Since the early 2000s, Latin America saw the rise of what has been variously called “a turn to the left”, “winds of change”, a “pink tide”, or simply the rise of left-wing “populism”.
The first and most obvious (and also the most extreme) example of this has been “chavismo” in Venezuela. Taking up the “Bolivarian” ideal from the times of independence in the early 19th century, this movement started off in the early 1990s out of a group of disaffected left-wing nationalist military members, but later radicalized towards open socialism.

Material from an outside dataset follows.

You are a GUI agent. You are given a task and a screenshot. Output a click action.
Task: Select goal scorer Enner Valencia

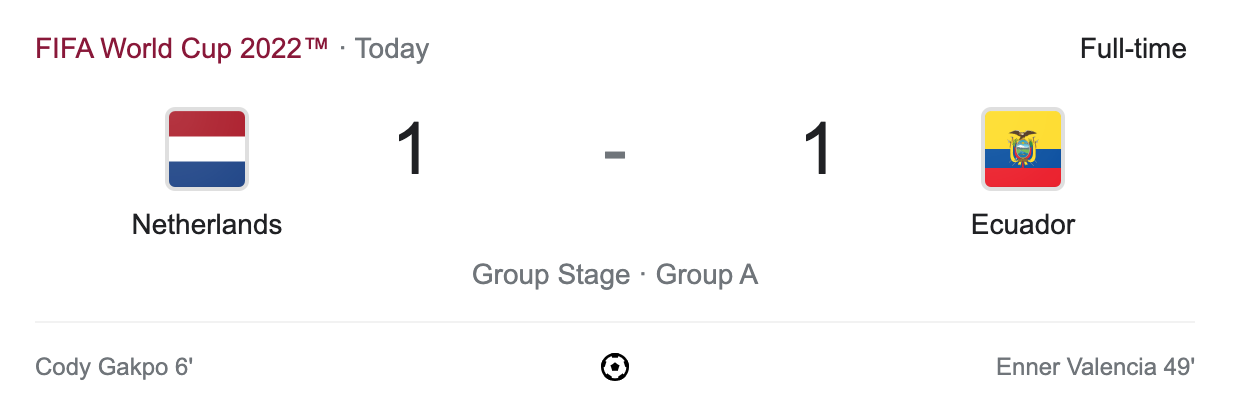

Under Chávez, who ruled from 1999 until his death in 2013, Venezuela took an anti-imperialist stance in international relations. And given that since the end of the Cold War the world has been dominated exclusively by the US, “anti-imperialism” mainly meant “anti-Americanism” especially against the administrations of George Bush and his aggressive military endeavors. Chávez was pivotal in the rejection of the ALCA (1) by other Latin-American countries in 2005, and he sought to create an alternative bloc to it, called the ALBA (“Alianza Bolivariana para América”, or Bolivarian Alliance for the Americas).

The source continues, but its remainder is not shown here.